The senior convertible notes are senior unsecured obligations and rank equally with all other senior unsecured indebtedness of the Company. The senior convertible notes may be converted prior to maturity into cash equal to the lesser of the principal amount of the note or the conversion value and, to the extent the conversion value exceeds the principal amount of the note, the Company’s common shares. The senior convertible notes are subject to net settlement based on conversion prices (“Conversion Price”) that are subject to adjustment based on increases in the Company’s quarterly common share dividend. If certain conditions are met, the incremental value can be settled in cash or in the Company’s common shares at the Company’s option. The senior convertible notes may only be converted prior to maturity based on certain provisions in the governing note documents. In connection with the issuance of these notes, the Company entered into a registration rights agreement for the common shares that may be issuable upon conversion of the senior convertible notes. The senior convertible notes due 2040 have a conversion price of $15.33 and $15.76 at December 31, 2013 and 2012, respectively. The senior convertible notes due 2040 are convertible based on certain circumstances including, but not limited to, the Company’s closing sale price of its common shares for at least 20 trading days (whether or not consecutive) in the period of 30 consecutive trading days ending on the last trading day of the preceding fiscal quarter is greater than 125% of the conversion price per common share in effect on the applicable trading day.

The Company’s carrying amounts of its debt and equity balances for the senior convertible notes are as follows (in thousands):

 

     December 31,  
     2013     2012  

Carrying value of equity component

   $ 52,497     $ 52,497  
  

 

 

   

 

 

 

Principal amount of senior convertible notes

   $ 350,000     $ 350,000  

Remaining unamortized debt discount

     (21,331     (32,120
  

 

 

   

 

 

 

Net carrying value of senior convertible notes

   $ 328,669     $ 317,880  
  

 

 

   

 

 

 

As of December 31, 2013, the remaining amortization period for the debt discount was 22 months for the senior convertible notes, the period during which the debt is expected to be outstanding (i.e., through the first optional redemption date or maturity date).

The Company’s various fixed-rate senior notes have interest coupon rates averaging 5.3% and 5.8% at December 31, 2013 and 2012, respectively.

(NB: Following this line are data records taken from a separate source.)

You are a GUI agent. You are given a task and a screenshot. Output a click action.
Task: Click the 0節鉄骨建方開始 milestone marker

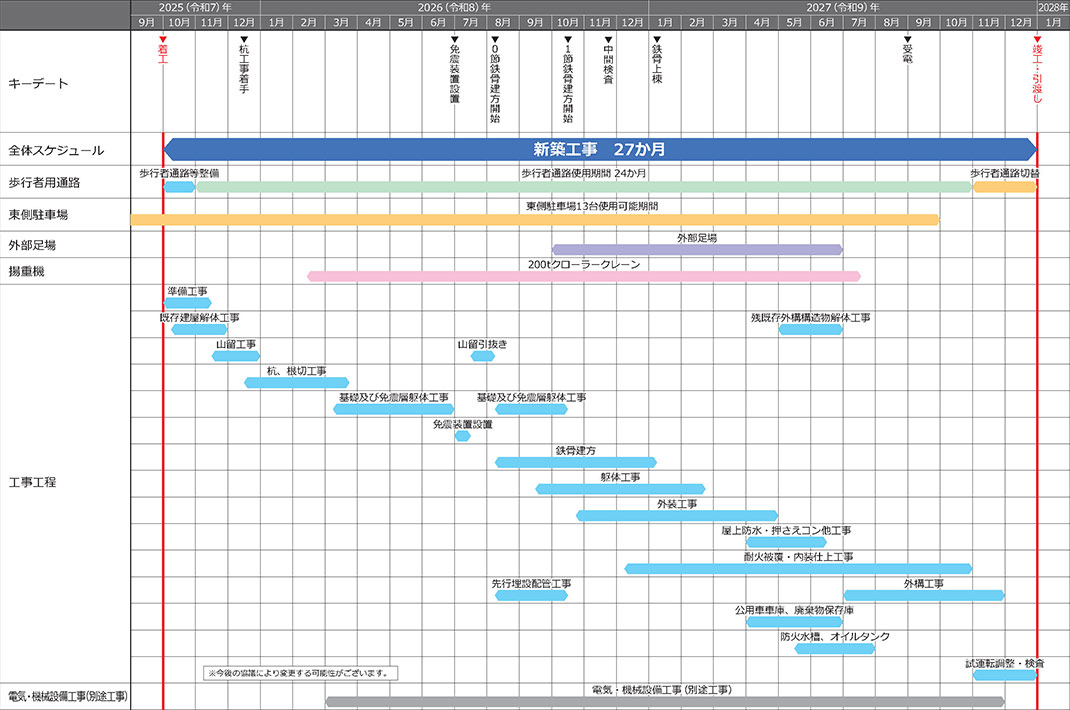coord(495,80)
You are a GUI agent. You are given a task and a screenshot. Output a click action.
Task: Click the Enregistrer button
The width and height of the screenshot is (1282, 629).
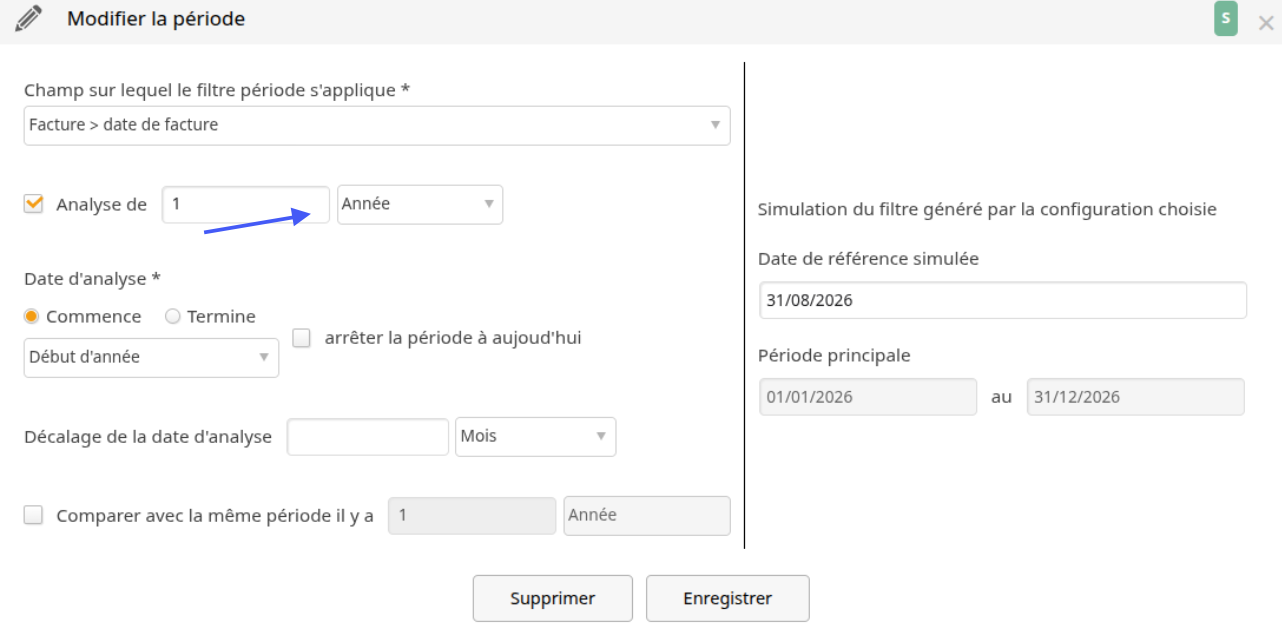point(728,598)
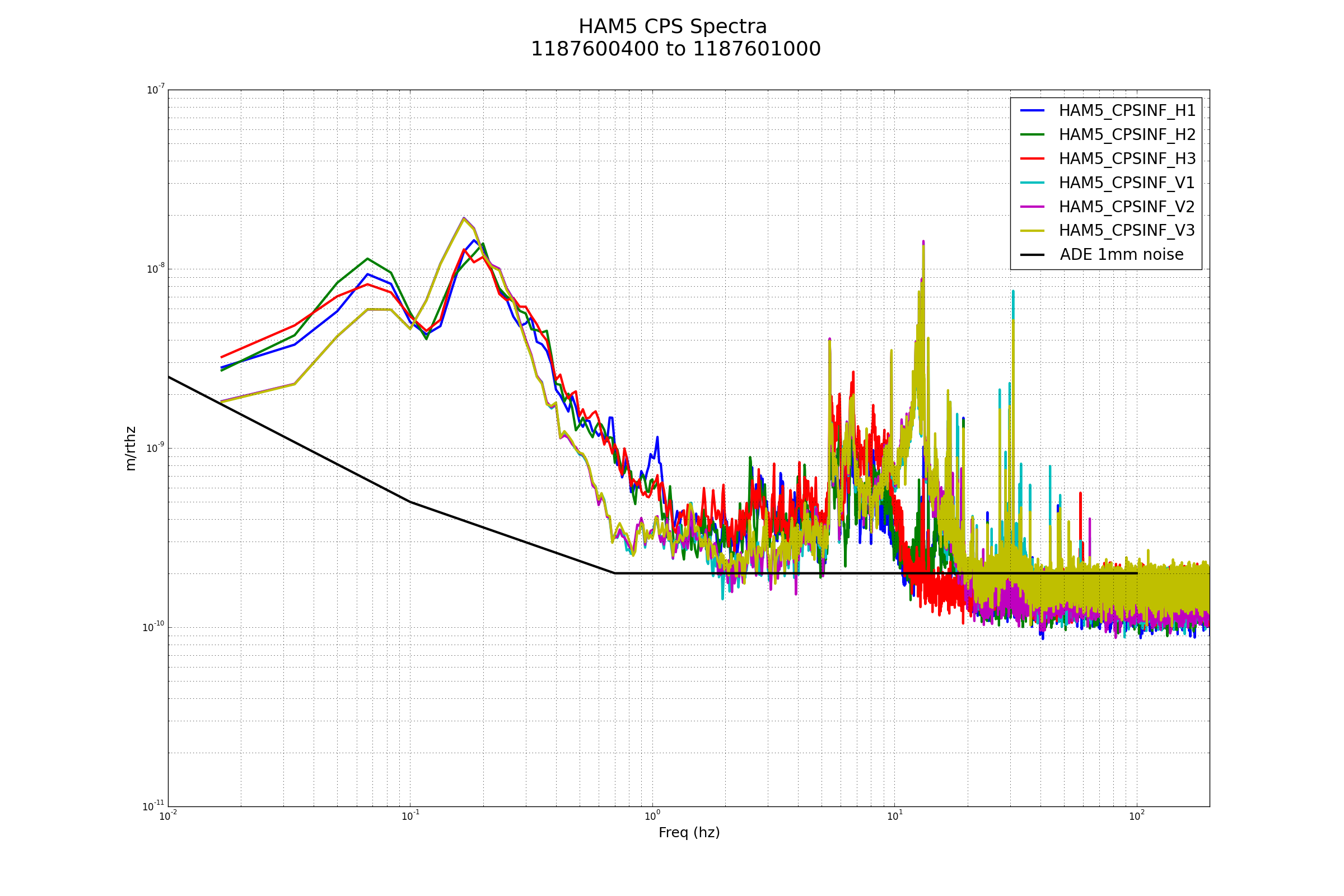Click the black ADE noise legend swatch
1344x896 pixels.
tap(1032, 254)

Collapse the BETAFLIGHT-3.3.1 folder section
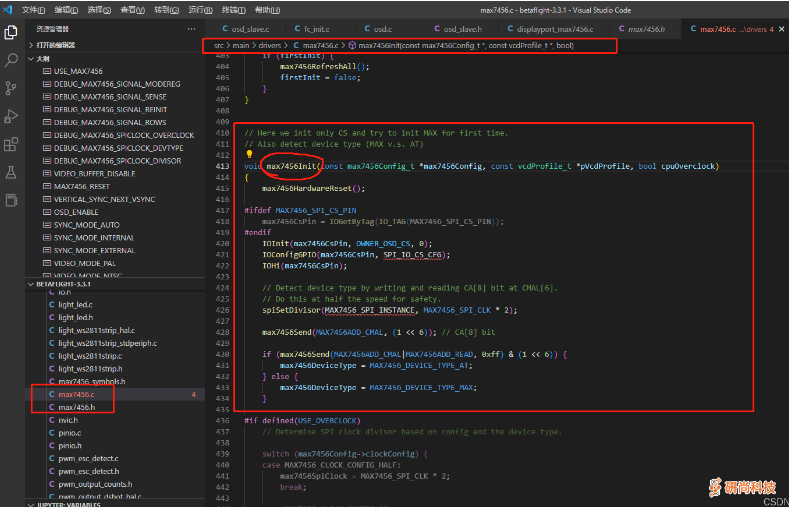(x=62, y=283)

Senior notes with an aggregate principal amount of $82.2 million may not be redeemed by the Company prior to maturity and will not be subject to any sinking fund requirements. The remaining senior notes may be redeemed based upon a yield maintenance calculation.

The fixed-rate senior notes and senior convertible notes were issued pursuant to indentures that contain certain covenants, including limitation on incurrence of debt, maintenance of unencumbered real estate assets and debt service coverage. The covenants also require that the cumulative dividends declared or paid from December 31, 1993, through the end of the current period cannot exceed Funds From Operations (as defined in the agreement) plus an additional $20.0 million for the same period unless required to maintain REIT status. Interest is paid semiannually in arrears. At December 31, 2013, the Company was in compliance with all of the financial and other covenants.

During the years ended December 31, 2012 and 2011, the Company purchased $60.0 million and $36.1 million, respectively, aggregate principal amount of its outstanding senior unsecured notes. The Company recorded a net loss on retirement of $13.5 million and $0.1 million in 2012 and 2011, respectively. The Company allocated the consideration paid for the senior convertible notes due 2011 and 2012 ($19.4 million repurchased in 2011) between the liability components and equity components based on the fair value of those components immediately prior to the purchases and recorded a gain based on the difference in the amount of consideration paid as compared to the carrying amount of the debt, net of the unamortized discount.